Défice em ótica de caixa dispara para nove mil milhões de euros em novembro e em dezembro vai acumular desequilíbrio adicional de cinco mil milhões por causa da pandemia.

O défice público medido em contabilidade pública (lógica de caixa, a diferença entre a receita que efetivamente entrou nos cofres do governo e a despesa de facto realizada) subiu de forma exponencial para quase 8,7 mil milhões de euros (valor acumulado entre janeiro e novembro), mas as Finanças, no Orçamento do Estado (OE 2021), assumem que, no final de dezembro deste ano, o desequilíbrio deve ficar ainda mais cavado, chegando a um recorde de 13,8 mil milhões.
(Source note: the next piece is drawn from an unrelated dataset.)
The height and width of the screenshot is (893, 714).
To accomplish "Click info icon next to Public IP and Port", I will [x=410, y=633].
De acordo com um levantamento feito pelo DN/Dinheiro Vivo, aquele valor para 2020 será o saldo mais deficitário desde 2003 (ou seja, em 17 anos). Segundo a Conta Geral do Estado, o registo mais negativo aconteceu em 2009, com um défice de 13,6 mil milhões de euros, altura em que o país estava a caminho da bancarrota e do ajustamento da troika (que começou em 2011).
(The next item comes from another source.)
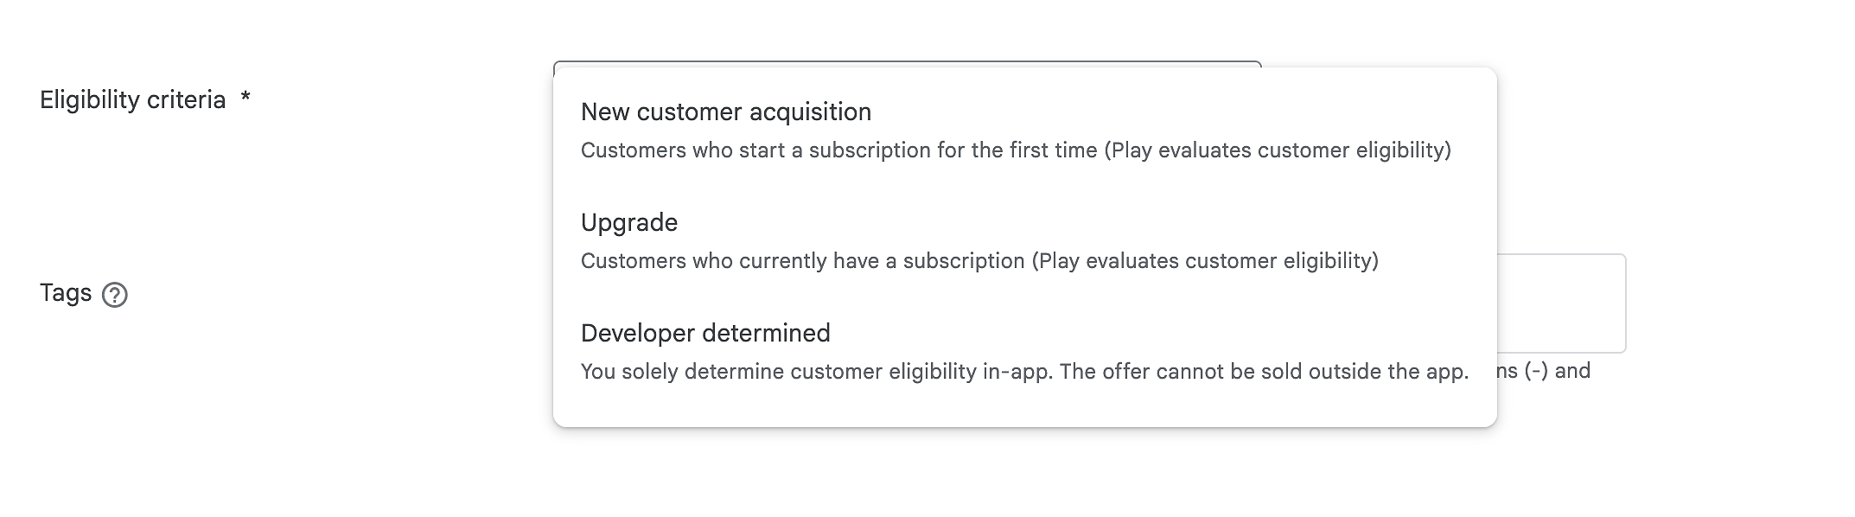Select the New customer acquisition option
This screenshot has width=1855, height=517.
[1024, 130]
Em 2009, ano de eleições, o governo de José Sócrates deu um aumento de cerca de 3% à função pública, o que viria a aumentar a despesa de forma significativa, e com ela o défice. Mas o efeito combinado da pandemia sobre a despesa e a receita vai permitir bater esse défice histórico.

O resultado preliminar do ano 2020 será conhecido daqui a um mês, na execução orçamental do ano como um todo.

Ontem, o ministério de João Leão divulgou a nova execução orçamental. Até novembro, houve "um agravamento de 9267 milhões de euros face ao período homólogo, que se justifica pelos impactos da covid-19", disse o gabinete.

Isto também significa que na reta final deste ano, em dezembro, o défice ainda vai dar um salto brutal, devendo engordar mais de cinco mil milhões de euros até chegar aos 13,8 mil milhões de euros previstos em outubro no OE 2021 que o governo de António Costa entregou ao Parlamento e que depois foi aprovado. Ontem, o Presidente da República promulgou a Lei do Orçamento do Estado, que assim entrará em vigor a 1 de janeiro próximo.

"A degradação do saldo, em consequência da pandemia", é explicado por uma forte quebra na receita (-6,3%) combinada com uma subida de 5,3% na despesa pública.
A despesa subiu 2,7 mil milhões de euros, sobretudo por causa das "medidas de lay-off (+880 milhões de euros), incluindo o complemento de estabilização, aquisição de equipamentos na saúde (+491 milhões de euros), apoios à redução da atividade económica e retoma progressiva (+385 milhões de euros) e no âmbito do incentivo extraordinário à normalização (+248 milhões de euros)".

O comunicado de João Leão recorda que o investimento no Serviço Nacional de Saúde quase duplicou: "Cresce 96,1% e ultrapassa máximos históricos, atingindo 242 milhões de euros."

As medidas de lay-off custaram 880 milhões de euros, incluindo o complemento de estabilização.